> EXERCISE DATA
* * * * * * * * *
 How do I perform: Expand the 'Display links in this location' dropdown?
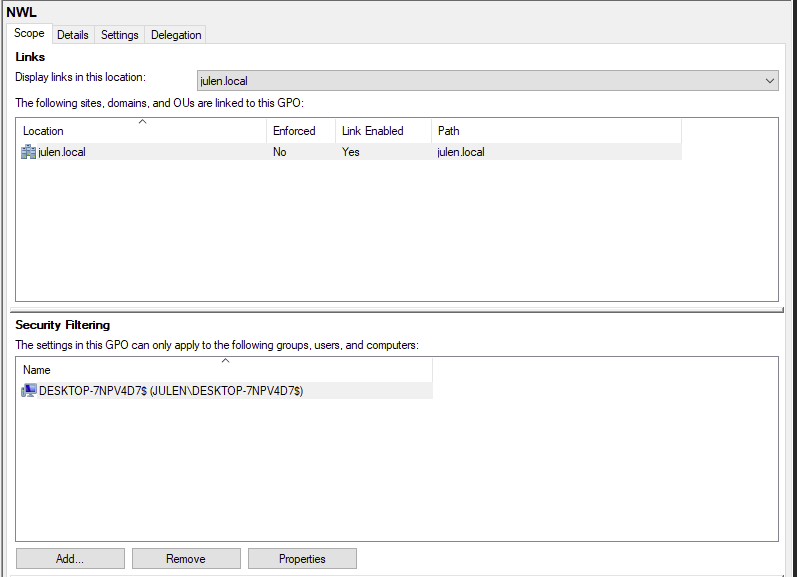(769, 80)
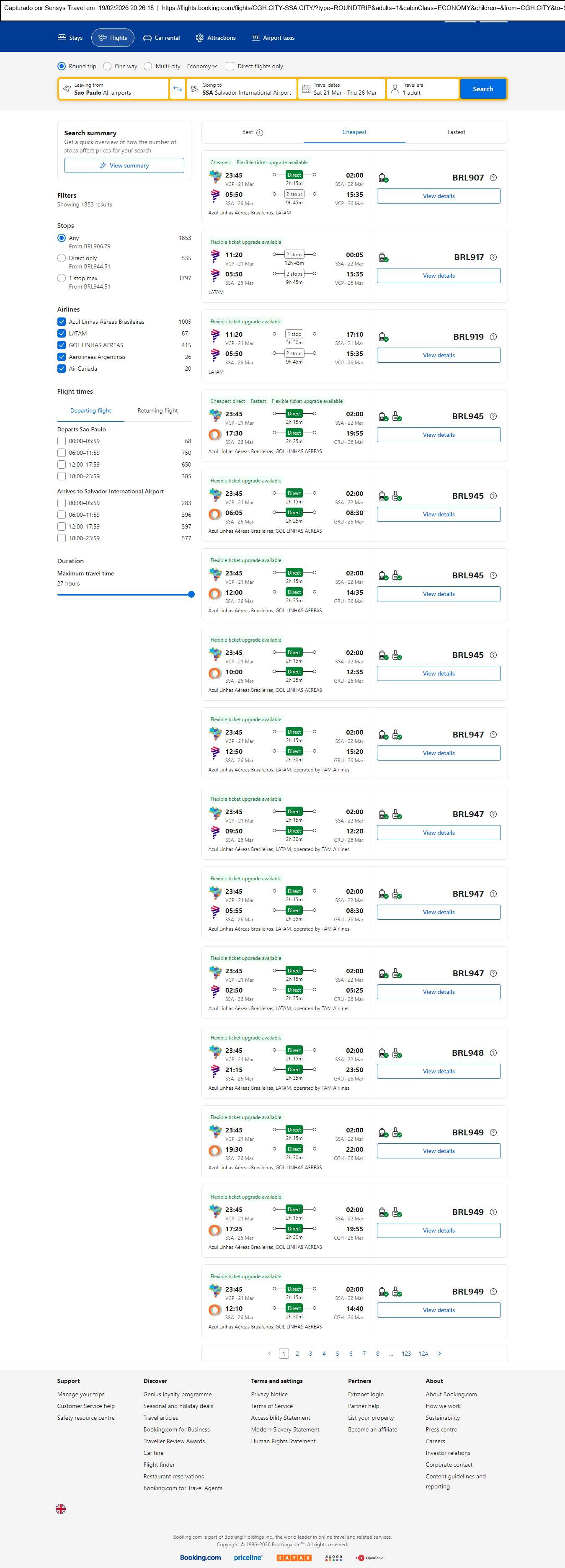The width and height of the screenshot is (565, 1568).
Task: Switch to the Returning flight tab
Action: click(x=157, y=411)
* * * * * * * * *
> REQUIRED WORK
Your response must consist of the material above, reproduced word for word, with the images omitted.

> RESPONSE TO THE TASK
 How do I perform: Expand the 'Display links in this location' dropdown?
(769, 80)
The width and height of the screenshot is (565, 1568).
Task: Switch to the Returning flight tab
Action: click(x=157, y=411)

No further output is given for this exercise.